The nextStartTime scheduler ensures seamless playback regardless of network jitter. The latencyHint switch between mobile ("playback") and desktop ("interactive") was a subtle but important optimization -- mobile browsers handle audio buffers differently.

What I Learned Building This Solo

1. Build the unhappy path first. I spent week one on the happy path. Weeks two through four were entirely edge cases -- reconnection, echo suppression, barge-in handling. If I could redo it, I'd build error recovery before a single feature.

2. Voice is a different UX paradigm. Users don't read error messages mid-conversation. Every failure needs an audio fallback. We pre-compute "filler" audio chunks ("one moment please...") as 24kHz PCM, ready to stream instantly when Gemini is slow or reconnecting.

3. Speech-to-speech beats STT+TTS. We initially considered a Whisper -> Claude -> ElevenLabs pipeline. Gemini Live API's native audio mode is faster (sub-500ms round-trip), cheaper, and handles interruptions naturally. The trade-off: less control over the voice, but the latency gain is massive.

4. Cloud Run works for WebSockets, with caveats. We deploy on Google Cloud Run (me-west1 region). WebSocket connections survive container restarts thanks to session resumption handles saved in Firestore. The key setting: request timeout of 3600s (1 hour) for long interview sessions.

The Result

The system now runs validation interviews averaging 12 minutes of continuous voice conversation. Across 500+ sessions, hard failures dropped to under 1% after implementing the echo gate and session resumption. Each interview includes 3 AI agents (Alex for discovery, Sam for architecture, Maya for design) that use ~12 function-calling tools to research markets, analyze competitors, and generate reports -- all while maintaining a natural conversation.
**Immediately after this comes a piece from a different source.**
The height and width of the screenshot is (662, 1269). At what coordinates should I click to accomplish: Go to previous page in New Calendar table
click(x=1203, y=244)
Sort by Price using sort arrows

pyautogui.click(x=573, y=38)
Building this solo meant every failure landed directly in my Telegram inbox (via a monitoring bot). Which, honestly, is the fastest feedback loop possible.

What I'm Curious About

The biggest remaining challenge is audio quality on mobile browsers. iOS Safari handles AudioContext differently from Chrome, and some Android devices have aggressive echo cancellation that clips the AI's speech. We're currently using device-specific settings, but it feels like a hack.

Has anyone found a robust cross-browser audio playback strategy for real-time AI voice? Especially interested in experiences with AudioWorklet vs ScriptProcessorNode for this use case. Drop your thoughts in the comments.